Deux grandes opportunités se dessinent :

  • Coconstruire des produits adaptés aux besoins des femmes, en combinant la flexibilité des insurtechs avec l’expertise technique des assureurs.
  • Créer des modèles de distribution hybrides où les insurtechs offrent des canaux innovants et accessibles, et les assureurs assurent la fiabilité et la conformité.

7. L’étude met en évidence des lacunes réglementaires et la nécessité de réformes internes. Quelles mesures recommanderiez-vous ?

Evelyne Fassinou :
Les États, régulateurs et entreprises doivent agir ensemble.

Pour les États :

  • Établir un cadre légal clair sur l’égalité de genre et veiller à son application.

Pour les régulateurs :

  • Imposer la parité dans les instances de gouvernance.
  • Instaurer un suivi des politiques de genre avec reporting sexué sur l’emploi, les rémunérations et l’accès aux postes décisionnels.
  • Favoriser l’agrément de produits orientés genre.

Pour les entreprises :

  • Formaliser des politiques RH inclusives.
  • Mettre en place des programmes de leadership féminin.
  • Lutter activement contre toutes formes de discrimination.

8. Comment la FANAF envisage-t-elle d’impliquer les acteurs régionaux, les partenaires de développement et le secteur privé dans la mise en œuvre des conclusions de l’étude ?

Evelyne Fassinou :
L’étude est un point de départ.

La FANAF a un rôle moteur à jouer pour fédérer les efforts autour de quatre axes :

  1. Définir une stratégie collective et visible à l’échelle de la zone FANAF.
  2. Créer un observatoire FANAF de la femme pour assurer le suivi.
  3. Impliquer les entreprises en valorisant les bonnes pratiques.
  4. Formaliser des partenariats avec des acteurs comme l’IFC, le GIIF ou la Banque mondiale pour bénéficier d’un appui technique, financier et méthodologique.

9. Enfin, quelles sont les prochaines étapes pour intégrer les enseignements de cette étude ?

Evelyne Fassinou :
Les prochaines étapes sont claires :

  • Diffuser largement l’étude auprès de tous les adhérents FANAF.
  • Organiser des ateliers avec les DG et DRH au 3e trimestre 2025.
  • Définir une stratégie avec des actions urgentes à lancer dès le 2e semestre 2025, et d’autres pour 2026.
  • Mettre en place l’Observatoire de la Femme FANAF d’ici la prochaine AG en février 2026.

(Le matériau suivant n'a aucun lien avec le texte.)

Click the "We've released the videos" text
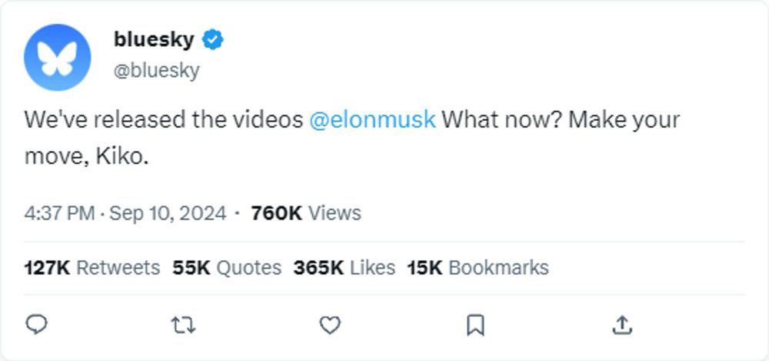 click(163, 120)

Cette étude marque le début d’une collaboration continue avec l’IFC. Elle nous permet de capitaliser sur leur soutien technique et financier, ainsi que leur expertise internationale, non seulement pour faire avancer l’agenda du genre, mais aussi pour répondre à nos ambitions de développement durable du secteur assurantiel africain.